La carrera del libertino. Música de Igor Stravinsky. Libreto de Wystan H. Auden y Chester Kallman. 

Dirección musical: Charles Dutoit. Dirección escénica: Alfredo Arias. Escenografía: Julia Freid. Orquesta y Coro Estable del Teatro Colón.

Reparto: Ben Bliss (Tom Rakewell), Christopher Purves (Nick Shadow), Andrea Carroll (Anne Truelove), Patricia Bardon (Baba la Turca), Hernán Iturralde (Truelove), Alejandra Malvino (Mamá Oca), Sellem (Darío Schmunck), Guardia del Manicomio (Alejandro Spies). 

En el Teatro Colón. 

Repite domingo 23 a las 17, y martes 25 y miércoles 26 a las 20.

Calificación: muy bueno


“El cuento ha terminado. Vamos a casa”, le dice el viejo Truelove a su hija Anne. La enamorada que no quiere ser Venus le suelta la mano al pobre Tom Rakewell, un alucinado que se cree Adonis, a punto de morir sin ni siquiera un infierno que lo devore para no quedar expuesto a la humillación de ser materia para la moraleja ajena. Termina así la parábola de los tres deseos -ser rico, ser feliz y ser bueno- de un hombre común al que el diablo hizo excepcional. Una obra maestra de la ambigüedad, un juego de espejos en el que modernidad y tradición, bien y mal, amor y piedad se enredan hasta el encanto. El gran cuento moral de un bromista o la gran broma de un moralista.

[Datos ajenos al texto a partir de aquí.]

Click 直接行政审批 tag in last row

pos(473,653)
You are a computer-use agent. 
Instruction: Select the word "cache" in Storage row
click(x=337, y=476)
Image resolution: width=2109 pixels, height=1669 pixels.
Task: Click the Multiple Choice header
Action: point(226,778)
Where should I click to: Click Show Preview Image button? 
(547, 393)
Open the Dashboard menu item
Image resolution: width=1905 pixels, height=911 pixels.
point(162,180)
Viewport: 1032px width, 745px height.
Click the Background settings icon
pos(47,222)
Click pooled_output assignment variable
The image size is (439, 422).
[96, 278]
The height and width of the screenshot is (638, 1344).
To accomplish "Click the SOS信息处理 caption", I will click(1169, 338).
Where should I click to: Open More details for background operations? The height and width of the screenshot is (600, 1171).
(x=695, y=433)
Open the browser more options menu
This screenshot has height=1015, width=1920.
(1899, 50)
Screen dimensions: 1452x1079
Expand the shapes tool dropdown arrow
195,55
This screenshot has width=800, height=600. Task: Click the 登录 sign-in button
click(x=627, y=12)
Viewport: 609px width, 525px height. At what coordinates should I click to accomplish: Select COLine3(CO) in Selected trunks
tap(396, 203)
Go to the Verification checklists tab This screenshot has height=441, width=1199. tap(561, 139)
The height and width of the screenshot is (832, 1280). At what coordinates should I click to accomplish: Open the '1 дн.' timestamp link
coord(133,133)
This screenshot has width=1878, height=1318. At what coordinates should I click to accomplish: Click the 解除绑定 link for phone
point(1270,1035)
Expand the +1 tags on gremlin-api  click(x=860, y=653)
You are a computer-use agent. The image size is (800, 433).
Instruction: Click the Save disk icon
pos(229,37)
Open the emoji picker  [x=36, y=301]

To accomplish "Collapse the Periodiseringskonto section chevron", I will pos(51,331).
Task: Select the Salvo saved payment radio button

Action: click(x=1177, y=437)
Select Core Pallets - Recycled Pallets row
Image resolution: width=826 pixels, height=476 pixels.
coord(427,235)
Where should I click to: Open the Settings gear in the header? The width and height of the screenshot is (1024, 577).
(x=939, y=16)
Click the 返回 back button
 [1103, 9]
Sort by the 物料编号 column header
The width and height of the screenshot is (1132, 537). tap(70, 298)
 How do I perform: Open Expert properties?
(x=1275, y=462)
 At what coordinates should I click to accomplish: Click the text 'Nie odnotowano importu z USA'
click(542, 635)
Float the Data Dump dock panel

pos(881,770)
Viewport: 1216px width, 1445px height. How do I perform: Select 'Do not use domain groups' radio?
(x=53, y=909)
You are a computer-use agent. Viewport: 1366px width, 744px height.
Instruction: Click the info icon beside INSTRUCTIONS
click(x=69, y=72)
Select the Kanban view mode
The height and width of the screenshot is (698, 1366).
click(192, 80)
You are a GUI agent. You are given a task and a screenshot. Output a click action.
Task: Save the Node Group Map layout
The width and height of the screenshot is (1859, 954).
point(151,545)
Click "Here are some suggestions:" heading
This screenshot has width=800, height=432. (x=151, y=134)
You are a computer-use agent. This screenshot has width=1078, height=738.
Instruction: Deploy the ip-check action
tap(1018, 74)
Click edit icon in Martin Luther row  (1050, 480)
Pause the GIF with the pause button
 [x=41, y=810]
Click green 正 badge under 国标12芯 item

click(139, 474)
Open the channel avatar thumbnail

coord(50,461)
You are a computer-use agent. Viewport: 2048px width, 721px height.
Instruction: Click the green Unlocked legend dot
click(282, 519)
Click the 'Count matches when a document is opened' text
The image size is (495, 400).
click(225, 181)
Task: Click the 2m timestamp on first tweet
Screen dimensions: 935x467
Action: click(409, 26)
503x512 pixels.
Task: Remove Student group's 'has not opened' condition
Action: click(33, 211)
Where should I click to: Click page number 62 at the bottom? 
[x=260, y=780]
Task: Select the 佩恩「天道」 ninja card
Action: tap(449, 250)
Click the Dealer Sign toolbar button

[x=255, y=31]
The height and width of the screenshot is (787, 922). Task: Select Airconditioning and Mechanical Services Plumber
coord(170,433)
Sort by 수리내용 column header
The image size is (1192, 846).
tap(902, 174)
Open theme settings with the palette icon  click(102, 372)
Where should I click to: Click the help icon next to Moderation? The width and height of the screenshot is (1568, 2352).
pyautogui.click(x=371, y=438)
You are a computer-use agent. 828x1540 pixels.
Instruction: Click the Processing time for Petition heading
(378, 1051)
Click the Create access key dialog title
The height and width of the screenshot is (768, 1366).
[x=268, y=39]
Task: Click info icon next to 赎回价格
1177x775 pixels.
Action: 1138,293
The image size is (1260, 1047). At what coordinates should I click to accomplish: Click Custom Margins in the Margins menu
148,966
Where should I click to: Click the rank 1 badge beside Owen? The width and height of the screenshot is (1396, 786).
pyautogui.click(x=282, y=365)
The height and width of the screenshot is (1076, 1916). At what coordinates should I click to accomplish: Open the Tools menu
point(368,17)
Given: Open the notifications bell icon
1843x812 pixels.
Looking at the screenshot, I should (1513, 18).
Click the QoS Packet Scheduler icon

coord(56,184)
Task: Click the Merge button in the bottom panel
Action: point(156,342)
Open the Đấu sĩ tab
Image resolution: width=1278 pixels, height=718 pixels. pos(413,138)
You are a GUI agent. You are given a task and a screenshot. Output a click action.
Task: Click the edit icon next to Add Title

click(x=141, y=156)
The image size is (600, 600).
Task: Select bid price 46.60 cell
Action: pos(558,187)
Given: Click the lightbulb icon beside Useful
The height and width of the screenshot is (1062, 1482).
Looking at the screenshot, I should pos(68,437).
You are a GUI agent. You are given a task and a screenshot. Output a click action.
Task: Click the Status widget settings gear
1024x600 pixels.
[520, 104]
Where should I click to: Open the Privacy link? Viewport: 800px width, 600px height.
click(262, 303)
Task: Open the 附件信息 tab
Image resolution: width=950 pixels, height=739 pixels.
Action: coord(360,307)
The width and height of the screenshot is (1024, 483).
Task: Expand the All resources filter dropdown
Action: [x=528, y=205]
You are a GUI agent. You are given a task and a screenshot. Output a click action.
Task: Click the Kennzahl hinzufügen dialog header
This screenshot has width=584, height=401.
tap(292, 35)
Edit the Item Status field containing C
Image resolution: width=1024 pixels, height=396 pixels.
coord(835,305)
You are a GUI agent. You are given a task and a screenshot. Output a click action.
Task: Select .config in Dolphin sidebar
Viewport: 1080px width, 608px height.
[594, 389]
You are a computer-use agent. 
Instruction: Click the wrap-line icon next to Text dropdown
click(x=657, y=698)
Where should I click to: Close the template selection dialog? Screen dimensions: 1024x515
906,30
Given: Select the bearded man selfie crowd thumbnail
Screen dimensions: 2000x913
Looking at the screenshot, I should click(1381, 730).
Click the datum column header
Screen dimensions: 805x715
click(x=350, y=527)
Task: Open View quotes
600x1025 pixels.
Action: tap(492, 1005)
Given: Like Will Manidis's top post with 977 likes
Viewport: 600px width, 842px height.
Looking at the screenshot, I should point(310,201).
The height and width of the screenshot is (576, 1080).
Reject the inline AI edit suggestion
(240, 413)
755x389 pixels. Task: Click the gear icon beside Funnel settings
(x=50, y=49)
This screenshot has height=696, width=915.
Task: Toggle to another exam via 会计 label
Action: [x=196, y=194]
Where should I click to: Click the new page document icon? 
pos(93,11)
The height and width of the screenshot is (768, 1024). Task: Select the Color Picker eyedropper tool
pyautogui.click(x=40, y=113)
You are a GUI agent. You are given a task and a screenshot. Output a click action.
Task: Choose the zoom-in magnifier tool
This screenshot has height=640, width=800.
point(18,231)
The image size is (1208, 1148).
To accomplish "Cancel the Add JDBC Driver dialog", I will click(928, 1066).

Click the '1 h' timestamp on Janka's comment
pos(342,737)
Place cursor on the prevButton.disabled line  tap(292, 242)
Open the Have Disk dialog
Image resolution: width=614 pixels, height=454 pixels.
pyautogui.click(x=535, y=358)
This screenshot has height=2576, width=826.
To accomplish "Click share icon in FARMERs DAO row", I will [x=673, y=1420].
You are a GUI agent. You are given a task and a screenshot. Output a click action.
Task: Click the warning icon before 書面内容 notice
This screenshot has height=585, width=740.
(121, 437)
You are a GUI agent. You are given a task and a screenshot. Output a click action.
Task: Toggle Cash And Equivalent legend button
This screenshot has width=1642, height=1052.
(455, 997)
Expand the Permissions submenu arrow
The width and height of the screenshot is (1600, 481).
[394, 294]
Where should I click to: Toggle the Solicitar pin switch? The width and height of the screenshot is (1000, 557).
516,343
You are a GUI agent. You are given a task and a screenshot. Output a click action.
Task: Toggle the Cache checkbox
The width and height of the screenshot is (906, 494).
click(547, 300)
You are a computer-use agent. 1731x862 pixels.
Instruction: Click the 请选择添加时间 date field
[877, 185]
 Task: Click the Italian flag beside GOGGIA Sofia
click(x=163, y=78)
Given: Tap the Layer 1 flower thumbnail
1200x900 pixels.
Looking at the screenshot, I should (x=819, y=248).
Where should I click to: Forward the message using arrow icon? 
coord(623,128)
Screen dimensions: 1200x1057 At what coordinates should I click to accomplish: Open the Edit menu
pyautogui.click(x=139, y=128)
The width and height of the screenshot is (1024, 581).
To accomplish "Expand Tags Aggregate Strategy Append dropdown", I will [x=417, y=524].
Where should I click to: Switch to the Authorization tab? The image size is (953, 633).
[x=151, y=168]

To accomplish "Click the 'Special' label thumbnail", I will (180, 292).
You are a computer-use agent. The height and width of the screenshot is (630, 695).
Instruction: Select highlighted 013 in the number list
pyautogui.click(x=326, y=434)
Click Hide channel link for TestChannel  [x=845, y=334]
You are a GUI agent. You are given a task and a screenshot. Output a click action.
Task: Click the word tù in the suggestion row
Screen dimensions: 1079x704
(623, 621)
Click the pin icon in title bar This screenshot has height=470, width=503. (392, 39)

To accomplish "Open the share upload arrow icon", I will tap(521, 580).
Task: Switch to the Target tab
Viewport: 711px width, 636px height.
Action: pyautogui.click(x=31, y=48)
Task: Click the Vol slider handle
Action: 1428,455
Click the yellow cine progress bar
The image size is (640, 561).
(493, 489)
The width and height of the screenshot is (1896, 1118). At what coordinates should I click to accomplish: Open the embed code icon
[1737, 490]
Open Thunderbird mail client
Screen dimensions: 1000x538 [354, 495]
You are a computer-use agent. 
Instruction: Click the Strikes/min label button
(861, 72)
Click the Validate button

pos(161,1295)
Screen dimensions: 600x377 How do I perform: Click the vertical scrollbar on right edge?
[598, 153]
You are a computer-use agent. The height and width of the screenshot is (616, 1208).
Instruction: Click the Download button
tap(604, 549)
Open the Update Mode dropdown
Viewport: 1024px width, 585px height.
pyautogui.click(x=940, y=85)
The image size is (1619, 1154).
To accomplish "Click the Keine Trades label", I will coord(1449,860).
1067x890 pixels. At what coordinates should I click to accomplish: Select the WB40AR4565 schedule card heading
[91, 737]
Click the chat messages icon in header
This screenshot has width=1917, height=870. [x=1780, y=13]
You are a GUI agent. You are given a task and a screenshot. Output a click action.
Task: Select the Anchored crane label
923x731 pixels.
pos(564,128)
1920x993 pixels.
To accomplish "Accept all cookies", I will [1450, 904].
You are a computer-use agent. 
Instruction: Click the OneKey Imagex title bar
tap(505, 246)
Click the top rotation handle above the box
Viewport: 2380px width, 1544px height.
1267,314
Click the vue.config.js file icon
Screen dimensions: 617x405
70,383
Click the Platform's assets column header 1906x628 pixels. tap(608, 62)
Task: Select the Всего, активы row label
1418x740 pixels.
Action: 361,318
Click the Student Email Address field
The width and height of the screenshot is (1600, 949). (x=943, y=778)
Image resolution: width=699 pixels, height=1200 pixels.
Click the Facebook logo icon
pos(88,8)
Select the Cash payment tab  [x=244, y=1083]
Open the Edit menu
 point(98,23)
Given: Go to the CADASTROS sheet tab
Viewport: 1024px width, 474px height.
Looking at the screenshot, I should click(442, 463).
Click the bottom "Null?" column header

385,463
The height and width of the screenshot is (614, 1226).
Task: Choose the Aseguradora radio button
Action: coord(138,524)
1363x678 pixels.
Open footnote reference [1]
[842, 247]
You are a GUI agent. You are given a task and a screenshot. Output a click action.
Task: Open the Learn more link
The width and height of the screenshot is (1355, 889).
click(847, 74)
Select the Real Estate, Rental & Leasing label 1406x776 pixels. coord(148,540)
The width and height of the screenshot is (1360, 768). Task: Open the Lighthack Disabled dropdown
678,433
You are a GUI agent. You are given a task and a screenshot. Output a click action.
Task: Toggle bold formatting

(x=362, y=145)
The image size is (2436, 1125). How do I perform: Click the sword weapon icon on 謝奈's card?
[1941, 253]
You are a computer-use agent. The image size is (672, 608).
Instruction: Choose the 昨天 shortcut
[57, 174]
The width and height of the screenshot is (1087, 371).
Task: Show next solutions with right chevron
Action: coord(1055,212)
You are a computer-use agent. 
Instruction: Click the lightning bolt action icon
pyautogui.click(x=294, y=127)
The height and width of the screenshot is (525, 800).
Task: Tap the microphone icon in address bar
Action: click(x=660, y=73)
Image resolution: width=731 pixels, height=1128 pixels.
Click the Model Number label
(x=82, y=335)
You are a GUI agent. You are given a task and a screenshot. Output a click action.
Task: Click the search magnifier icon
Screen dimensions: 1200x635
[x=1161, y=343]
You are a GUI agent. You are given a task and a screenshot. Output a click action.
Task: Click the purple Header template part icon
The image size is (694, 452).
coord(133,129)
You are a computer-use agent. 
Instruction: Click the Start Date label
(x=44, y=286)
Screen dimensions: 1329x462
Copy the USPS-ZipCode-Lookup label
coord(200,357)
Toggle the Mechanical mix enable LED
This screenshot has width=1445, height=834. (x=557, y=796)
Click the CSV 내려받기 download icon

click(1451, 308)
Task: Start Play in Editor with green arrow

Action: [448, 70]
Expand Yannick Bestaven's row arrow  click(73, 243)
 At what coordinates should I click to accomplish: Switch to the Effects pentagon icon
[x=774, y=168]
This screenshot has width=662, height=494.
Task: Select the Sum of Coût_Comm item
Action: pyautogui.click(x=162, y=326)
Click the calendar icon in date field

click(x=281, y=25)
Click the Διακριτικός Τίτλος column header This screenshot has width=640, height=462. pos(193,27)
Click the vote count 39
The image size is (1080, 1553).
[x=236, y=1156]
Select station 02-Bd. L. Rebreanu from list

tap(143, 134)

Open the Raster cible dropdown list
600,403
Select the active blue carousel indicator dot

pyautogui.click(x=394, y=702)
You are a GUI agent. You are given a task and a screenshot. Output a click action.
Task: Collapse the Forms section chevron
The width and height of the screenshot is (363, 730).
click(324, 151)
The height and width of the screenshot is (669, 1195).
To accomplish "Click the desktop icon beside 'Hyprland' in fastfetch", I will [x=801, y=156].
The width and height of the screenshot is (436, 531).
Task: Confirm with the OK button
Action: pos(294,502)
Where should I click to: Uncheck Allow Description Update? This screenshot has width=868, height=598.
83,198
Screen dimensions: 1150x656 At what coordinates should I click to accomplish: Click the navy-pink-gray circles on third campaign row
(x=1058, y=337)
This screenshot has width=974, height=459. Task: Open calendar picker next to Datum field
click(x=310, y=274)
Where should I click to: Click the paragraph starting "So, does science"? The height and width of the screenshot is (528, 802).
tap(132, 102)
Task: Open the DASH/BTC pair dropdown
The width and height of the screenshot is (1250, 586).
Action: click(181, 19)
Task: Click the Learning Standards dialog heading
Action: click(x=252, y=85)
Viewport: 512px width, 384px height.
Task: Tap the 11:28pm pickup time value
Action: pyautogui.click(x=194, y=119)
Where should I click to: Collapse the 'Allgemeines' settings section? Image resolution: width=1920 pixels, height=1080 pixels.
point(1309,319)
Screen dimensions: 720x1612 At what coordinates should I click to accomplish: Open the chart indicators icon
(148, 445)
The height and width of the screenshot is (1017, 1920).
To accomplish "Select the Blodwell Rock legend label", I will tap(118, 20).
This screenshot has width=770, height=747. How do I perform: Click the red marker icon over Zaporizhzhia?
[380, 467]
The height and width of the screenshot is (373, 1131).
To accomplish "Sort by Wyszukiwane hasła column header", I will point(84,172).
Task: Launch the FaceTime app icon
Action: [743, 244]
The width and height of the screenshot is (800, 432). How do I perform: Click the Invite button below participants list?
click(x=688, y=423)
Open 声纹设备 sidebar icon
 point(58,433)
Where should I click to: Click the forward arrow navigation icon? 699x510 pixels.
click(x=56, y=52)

El martes, en el Teatro Colón se estrenó una nueva producción de La carrera del libertino, la ópera en tres actos y un epílogo con música de Igor Stravisnky sobre libreto de Wystan H. Auden y Chester Kallman. La versión resultó magistral desde lo musical, con un director sabio en la materia y un sólido elenco de cantantes y una puesta en escena que sin mayores hallazgos resultó lo suficientemente discreta para no recargar la maquinaria dramática de gran eficiencia. Como las tragedias líricas de Lully, aunque muy lejos de la flema solemne del francés, La carrera del libertino es un artefacto hecho de poesía. El libreto de Auden, en verso para las partes cantadas y en prosa para los recitativos, es caudaloso en su lirismo, agraciado en su imaginería y preciso en sus contenidos. Insinúa una forma de perfección dramática que se completa en una música que sin sacrificar su poder expresivo ni su galanura cromática es capaz de adorar su prosodia –otra vez Lully– para que todo se entienda.

La dirección escénica de Alfredo Arias contó con una escenografía única. La grada semicircular que con una mesa de operaciones en el medio terminaba de disponerse como los teatros anatómicos de la antigüedad fue una elección arriesgada, que además de suprimir la necesidad de cambios de escena impuso cierta quietud. La inmovilidad necesaria para dejar que la máquina de poesía avance en el relato, secundada por la discreción del buen nivel histriónico de los protagonistas, los prudentes desplazamientos del coro y las comparsas y los oportunos cambios de luces.

La dirección de Charles Dutoit al frente de la Orquesta Estable fue impecable. Temperó los volúmenes a tiempo, para acomodarse al sonido de los cantantes -que muchas veces obligados a cantar muy cerca del proscenio quedaban cubiertos por la masa instrumental- para terminar sacando lo mejor de una orquesta de óptimos reflejos.

Más que virtuosismo, Stravinsky le pide a los cantantes fidelidad al carácter de cada personaje. La claridad vocal del tenor Ben Bliss, incluso en los momentos oscuros, resultó ideal para personificar a un tipo como Tom Rakewell. En la misma línea, pero más arriba, la ternura de Anne Truelove tuvo en la soprano Andrea Carroll una intérprete superlativa, capaz entre otras cosas de pianissimos de trasparente firmeza. Hablando de fidelidad al carácter y de la ambigüedad de los personajes, el barítono Christopher Purves, como Nick Shadow, tuvo todo y se desdobló en un diablo-bufo formidable. Apenas correcto resultó el trabajo de la mezzo Patricia Bardon, como La Baba la Turca, mientras que el Truelove de Hernán Iturralde fue convincente, como lo fue la Mamá Oca de Alejandra Malvino y el Sellem de Darío Schmunck.

Basada en el ciclo de pinturas de William Hogarth, The Rake’s Progress es la deriva que el viejo y querido siglo XX hizo de un producto típico del moralismo de la cultura inglesa del siglo XVIII. Con eso y contra eso, Stravisnky y Auden lograron una obra maestra, en la que el libertino de la carrera no es Tom, mucho menos el diablo. El desenfrenado, en todo caso, es el compositor y sus secuaces, en lucha contra el principio del progreso lineal, sus lógicas y sus alquimias. Gente sin escrúpulos, capaz de ironizar incluso con ella misma.